--- MATERIAL TO PROCESS ---

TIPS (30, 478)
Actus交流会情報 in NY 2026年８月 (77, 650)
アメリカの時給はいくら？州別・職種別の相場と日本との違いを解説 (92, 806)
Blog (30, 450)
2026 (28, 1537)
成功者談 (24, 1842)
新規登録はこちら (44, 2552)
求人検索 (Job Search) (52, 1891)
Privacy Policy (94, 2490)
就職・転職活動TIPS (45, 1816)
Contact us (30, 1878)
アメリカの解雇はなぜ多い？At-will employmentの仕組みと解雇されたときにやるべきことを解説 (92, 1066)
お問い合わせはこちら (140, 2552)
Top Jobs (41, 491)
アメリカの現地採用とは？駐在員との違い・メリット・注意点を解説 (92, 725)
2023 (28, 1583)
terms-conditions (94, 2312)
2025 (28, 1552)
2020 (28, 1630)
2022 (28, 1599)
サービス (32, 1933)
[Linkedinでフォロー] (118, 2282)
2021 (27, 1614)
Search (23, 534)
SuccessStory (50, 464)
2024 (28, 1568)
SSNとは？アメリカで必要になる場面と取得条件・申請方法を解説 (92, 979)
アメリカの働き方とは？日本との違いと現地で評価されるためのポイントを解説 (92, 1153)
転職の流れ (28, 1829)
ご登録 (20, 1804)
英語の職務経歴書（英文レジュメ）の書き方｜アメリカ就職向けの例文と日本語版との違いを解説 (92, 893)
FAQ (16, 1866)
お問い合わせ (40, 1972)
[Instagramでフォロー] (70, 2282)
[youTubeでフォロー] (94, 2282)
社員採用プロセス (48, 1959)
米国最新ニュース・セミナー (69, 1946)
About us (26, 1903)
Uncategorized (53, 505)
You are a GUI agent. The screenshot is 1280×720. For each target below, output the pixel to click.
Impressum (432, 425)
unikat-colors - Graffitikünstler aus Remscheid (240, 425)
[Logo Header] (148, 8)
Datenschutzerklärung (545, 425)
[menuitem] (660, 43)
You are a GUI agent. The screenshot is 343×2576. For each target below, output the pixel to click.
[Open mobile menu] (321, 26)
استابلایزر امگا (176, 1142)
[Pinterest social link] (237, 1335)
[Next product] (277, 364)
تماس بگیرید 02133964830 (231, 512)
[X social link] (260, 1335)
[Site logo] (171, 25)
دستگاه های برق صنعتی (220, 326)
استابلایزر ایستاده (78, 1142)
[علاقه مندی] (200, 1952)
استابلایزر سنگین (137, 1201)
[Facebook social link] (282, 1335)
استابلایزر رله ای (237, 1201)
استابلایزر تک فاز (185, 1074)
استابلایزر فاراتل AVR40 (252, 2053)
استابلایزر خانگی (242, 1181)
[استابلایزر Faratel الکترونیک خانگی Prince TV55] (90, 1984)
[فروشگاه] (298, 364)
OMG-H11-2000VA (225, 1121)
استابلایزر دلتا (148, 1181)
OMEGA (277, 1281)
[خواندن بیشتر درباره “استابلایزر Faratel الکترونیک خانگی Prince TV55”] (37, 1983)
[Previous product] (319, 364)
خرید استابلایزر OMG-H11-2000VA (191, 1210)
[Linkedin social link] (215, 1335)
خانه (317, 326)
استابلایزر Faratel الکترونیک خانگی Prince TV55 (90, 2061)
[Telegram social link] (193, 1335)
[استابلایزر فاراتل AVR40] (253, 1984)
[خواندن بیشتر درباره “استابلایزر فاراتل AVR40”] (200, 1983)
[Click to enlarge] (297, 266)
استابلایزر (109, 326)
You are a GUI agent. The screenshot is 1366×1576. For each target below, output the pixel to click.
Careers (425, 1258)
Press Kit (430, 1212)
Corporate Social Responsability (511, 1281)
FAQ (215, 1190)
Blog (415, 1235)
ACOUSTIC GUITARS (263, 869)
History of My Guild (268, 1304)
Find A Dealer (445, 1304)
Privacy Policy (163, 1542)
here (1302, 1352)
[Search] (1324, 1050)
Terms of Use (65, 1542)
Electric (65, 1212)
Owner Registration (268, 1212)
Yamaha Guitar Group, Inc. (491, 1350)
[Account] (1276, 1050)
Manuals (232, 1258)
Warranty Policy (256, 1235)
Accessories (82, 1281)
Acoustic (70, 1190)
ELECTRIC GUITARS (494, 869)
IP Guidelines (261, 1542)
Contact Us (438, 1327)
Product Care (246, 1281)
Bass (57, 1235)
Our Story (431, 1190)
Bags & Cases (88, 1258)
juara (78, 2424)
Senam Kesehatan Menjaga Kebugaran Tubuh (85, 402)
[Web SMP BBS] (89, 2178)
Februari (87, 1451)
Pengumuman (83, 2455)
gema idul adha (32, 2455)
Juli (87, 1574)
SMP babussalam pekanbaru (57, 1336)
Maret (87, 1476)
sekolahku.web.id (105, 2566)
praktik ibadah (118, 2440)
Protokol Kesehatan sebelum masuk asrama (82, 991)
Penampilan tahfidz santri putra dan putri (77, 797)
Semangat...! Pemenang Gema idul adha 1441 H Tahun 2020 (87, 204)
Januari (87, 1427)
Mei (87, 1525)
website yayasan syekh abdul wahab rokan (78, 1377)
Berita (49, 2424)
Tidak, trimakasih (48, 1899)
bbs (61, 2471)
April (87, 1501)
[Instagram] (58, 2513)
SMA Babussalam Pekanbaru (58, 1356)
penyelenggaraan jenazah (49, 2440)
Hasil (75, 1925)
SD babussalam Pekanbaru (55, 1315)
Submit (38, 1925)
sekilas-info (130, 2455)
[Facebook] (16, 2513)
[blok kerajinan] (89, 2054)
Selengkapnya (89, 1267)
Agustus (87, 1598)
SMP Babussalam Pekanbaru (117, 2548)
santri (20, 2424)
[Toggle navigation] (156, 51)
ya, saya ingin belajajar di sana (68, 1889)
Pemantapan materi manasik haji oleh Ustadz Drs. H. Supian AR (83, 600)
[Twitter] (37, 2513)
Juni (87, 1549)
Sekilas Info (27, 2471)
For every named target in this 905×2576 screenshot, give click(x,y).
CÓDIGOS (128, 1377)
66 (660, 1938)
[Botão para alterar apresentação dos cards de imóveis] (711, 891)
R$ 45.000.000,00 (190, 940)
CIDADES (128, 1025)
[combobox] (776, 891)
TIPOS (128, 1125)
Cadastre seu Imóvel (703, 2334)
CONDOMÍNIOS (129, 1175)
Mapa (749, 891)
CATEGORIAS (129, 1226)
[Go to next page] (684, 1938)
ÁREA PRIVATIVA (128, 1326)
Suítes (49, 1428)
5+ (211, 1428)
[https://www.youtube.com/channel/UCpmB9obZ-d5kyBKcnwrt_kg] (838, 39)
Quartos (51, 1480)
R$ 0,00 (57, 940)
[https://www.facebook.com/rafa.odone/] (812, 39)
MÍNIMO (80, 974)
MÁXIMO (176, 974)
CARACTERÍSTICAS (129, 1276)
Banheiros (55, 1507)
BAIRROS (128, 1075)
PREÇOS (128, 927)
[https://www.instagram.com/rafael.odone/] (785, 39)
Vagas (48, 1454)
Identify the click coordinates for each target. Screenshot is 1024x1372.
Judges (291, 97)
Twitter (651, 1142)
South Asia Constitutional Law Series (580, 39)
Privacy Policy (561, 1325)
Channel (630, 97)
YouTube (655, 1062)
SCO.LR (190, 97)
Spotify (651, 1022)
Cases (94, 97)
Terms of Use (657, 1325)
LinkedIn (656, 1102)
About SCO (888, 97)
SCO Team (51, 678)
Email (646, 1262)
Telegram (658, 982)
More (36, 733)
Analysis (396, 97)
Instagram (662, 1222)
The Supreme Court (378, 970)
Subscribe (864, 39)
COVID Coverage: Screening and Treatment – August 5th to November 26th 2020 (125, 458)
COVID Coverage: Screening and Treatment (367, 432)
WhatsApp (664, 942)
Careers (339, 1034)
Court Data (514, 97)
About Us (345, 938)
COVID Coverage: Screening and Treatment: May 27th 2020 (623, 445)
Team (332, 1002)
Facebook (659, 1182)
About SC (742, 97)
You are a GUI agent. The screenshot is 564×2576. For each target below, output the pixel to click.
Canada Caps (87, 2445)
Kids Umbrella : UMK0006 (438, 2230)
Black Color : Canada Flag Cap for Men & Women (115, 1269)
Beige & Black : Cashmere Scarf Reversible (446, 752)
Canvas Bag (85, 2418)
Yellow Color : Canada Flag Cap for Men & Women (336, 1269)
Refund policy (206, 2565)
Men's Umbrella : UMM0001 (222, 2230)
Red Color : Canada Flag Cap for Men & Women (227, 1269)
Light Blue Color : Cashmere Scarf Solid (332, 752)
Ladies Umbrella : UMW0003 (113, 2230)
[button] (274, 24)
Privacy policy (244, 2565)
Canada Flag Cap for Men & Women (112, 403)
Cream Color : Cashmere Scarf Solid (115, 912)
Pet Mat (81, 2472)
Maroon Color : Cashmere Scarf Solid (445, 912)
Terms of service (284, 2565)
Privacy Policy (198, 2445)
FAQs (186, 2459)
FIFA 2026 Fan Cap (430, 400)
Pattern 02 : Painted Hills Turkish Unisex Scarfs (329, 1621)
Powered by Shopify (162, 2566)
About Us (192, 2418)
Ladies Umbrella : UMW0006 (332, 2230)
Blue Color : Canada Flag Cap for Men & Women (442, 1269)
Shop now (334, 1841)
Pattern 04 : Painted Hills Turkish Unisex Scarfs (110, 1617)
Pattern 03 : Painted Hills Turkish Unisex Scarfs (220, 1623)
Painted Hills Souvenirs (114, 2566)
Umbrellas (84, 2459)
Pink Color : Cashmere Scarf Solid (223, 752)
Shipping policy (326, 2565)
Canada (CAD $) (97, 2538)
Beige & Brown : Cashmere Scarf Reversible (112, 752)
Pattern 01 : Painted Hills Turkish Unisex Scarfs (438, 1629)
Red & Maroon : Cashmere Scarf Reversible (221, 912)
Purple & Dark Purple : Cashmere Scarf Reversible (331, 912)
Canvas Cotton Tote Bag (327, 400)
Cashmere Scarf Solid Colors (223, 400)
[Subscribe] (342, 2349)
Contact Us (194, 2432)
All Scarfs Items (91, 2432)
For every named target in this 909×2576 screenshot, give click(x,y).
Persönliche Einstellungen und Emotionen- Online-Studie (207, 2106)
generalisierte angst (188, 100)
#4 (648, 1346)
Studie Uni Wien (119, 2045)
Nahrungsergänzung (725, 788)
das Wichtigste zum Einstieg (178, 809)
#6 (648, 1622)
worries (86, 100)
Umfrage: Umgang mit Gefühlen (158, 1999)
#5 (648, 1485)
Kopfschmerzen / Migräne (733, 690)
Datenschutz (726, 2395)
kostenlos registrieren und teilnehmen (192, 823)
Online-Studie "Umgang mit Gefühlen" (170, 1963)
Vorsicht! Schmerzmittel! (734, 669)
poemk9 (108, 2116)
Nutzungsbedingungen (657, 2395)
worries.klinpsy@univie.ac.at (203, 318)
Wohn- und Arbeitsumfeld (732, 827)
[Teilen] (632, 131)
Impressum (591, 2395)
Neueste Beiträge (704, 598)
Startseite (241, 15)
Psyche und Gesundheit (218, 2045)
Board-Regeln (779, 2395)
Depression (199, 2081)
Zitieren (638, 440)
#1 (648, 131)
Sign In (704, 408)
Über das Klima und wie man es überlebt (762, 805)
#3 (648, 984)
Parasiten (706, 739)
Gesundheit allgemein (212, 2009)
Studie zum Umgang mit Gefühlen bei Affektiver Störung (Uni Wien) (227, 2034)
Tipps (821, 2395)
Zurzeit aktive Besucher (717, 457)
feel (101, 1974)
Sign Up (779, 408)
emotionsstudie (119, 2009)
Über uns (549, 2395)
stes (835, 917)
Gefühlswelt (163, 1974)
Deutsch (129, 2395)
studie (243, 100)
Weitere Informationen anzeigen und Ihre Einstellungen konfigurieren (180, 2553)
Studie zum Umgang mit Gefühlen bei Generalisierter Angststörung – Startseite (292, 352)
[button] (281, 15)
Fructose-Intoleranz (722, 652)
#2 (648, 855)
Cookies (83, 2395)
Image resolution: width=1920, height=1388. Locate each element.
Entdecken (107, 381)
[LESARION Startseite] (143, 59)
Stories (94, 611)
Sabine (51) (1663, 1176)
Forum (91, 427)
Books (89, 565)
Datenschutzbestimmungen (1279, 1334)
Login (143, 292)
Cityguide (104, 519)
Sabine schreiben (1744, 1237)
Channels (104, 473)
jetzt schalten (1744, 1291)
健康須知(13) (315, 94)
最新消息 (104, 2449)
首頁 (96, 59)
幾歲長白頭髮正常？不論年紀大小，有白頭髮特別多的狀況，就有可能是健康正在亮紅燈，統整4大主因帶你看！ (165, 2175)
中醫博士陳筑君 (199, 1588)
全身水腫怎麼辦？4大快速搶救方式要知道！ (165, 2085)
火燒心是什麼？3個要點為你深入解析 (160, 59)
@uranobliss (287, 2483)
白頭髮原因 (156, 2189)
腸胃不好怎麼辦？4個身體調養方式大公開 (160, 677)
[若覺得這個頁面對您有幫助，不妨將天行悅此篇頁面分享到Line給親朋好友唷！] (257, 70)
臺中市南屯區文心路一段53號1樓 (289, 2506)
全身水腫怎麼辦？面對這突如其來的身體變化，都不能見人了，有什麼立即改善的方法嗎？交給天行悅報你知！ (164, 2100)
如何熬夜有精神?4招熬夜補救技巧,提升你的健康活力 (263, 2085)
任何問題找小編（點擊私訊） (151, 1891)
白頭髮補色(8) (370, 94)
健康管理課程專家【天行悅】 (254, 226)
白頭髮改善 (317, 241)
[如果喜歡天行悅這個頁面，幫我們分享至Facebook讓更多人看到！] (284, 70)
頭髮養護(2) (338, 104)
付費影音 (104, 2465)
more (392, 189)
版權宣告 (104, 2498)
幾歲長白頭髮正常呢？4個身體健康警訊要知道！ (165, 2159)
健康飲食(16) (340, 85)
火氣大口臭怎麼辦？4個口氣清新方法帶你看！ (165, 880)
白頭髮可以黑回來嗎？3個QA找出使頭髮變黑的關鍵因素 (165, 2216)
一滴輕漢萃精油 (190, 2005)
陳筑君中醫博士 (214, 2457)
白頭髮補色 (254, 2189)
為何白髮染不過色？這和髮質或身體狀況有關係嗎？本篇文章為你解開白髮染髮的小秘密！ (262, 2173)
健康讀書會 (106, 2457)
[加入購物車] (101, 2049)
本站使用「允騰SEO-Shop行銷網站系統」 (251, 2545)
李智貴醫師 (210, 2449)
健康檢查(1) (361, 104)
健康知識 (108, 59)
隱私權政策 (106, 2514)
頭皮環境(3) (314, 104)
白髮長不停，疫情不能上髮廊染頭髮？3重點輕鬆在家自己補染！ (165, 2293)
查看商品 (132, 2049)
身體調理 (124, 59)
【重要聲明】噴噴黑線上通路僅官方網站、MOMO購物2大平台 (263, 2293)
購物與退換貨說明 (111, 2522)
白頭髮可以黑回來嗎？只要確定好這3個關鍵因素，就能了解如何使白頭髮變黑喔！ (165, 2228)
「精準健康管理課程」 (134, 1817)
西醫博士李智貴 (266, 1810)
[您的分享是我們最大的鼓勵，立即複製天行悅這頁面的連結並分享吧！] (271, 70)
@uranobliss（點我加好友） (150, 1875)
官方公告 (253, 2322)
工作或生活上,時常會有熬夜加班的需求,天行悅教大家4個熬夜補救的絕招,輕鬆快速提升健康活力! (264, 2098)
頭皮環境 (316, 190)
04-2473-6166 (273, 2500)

---

TRY IT: Please copy, exactly and with nothing else, the lines above beginning at the line that has "就職・転職活動TIPS (45, 1816)" and ending with the line that has "خرید استابلایزر OMG-H11-2000VA (191, 1210)".

YOUR RESPONSE:
就職・転職活動TIPS (45, 1816)
Contact us (30, 1878)
アメリカの解雇はなぜ多い？At-will employmentの仕組みと解雇されたときにやるべきことを解説 (92, 1066)
お問い合わせはこちら (140, 2552)
Top Jobs (41, 491)
アメリカの現地採用とは？駐在員との違い・メリット・注意点を解説 (92, 725)
2023 (28, 1583)
terms-conditions (94, 2312)
2025 (28, 1552)
2020 (28, 1630)
2022 (28, 1599)
サービス (32, 1933)
[Linkedinでフォロー] (118, 2282)
2021 (27, 1614)
Search (23, 534)
SuccessStory (50, 464)
2024 (28, 1568)
SSNとは？アメリカで必要になる場面と取得条件・申請方法を解説 (92, 979)
アメリカの働き方とは？日本との違いと現地で評価されるためのポイントを解説 (92, 1153)
転職の流れ (28, 1829)
ご登録 (20, 1804)
英語の職務経歴書（英文レジュメ）の書き方｜アメリカ就職向けの例文と日本語版との違いを解説 (92, 893)
FAQ (16, 1866)
お問い合わせ (40, 1972)
[Instagramでフォロー] (70, 2282)
[youTubeでフォロー] (94, 2282)
社員採用プロセス (48, 1959)
米国最新ニュース・セミナー (69, 1946)
About us (26, 1903)
Uncategorized (53, 505)
You are a GUI agent. The screenshot is 1280×720. For each target below, output the pixel to click.
Impressum (432, 425)
unikat-colors - Graffitikünstler aus Remscheid (240, 425)
[Logo Header] (148, 8)
Datenschutzerklärung (545, 425)
[menuitem] (660, 43)
You are a GUI agent. The screenshot is 343×2576. For each target below, output the pixel to click.
[Open mobile menu] (321, 26)
استابلایزر امگا (176, 1142)
[Pinterest social link] (237, 1335)
[Next product] (277, 364)
تماس بگیرید 02133964830 (231, 512)
[X social link] (260, 1335)
[Site logo] (171, 25)
دستگاه های برق صنعتی (220, 326)
استابلایزر ایستاده (78, 1142)
[علاقه مندی] (200, 1952)
استابلایزر سنگین (137, 1201)
[Facebook social link] (282, 1335)
استابلایزر رله ای (237, 1201)
استابلایزر تک فاز (185, 1074)
استابلایزر فاراتل AVR40 (252, 2053)
استابلایزر خانگی (242, 1181)
[استابلایزر Faratel الکترونیک خانگی Prince TV55] (90, 1984)
[فروشگاه] (298, 364)
OMG-H11-2000VA (225, 1121)
استابلایزر دلتا (148, 1181)
OMEGA (277, 1281)
[خواندن بیشتر درباره “استابلایزر Faratel الکترونیک خانگی Prince TV55”] (37, 1983)
[Previous product] (319, 364)
خرید استابلایزر OMG-H11-2000VA (191, 1210)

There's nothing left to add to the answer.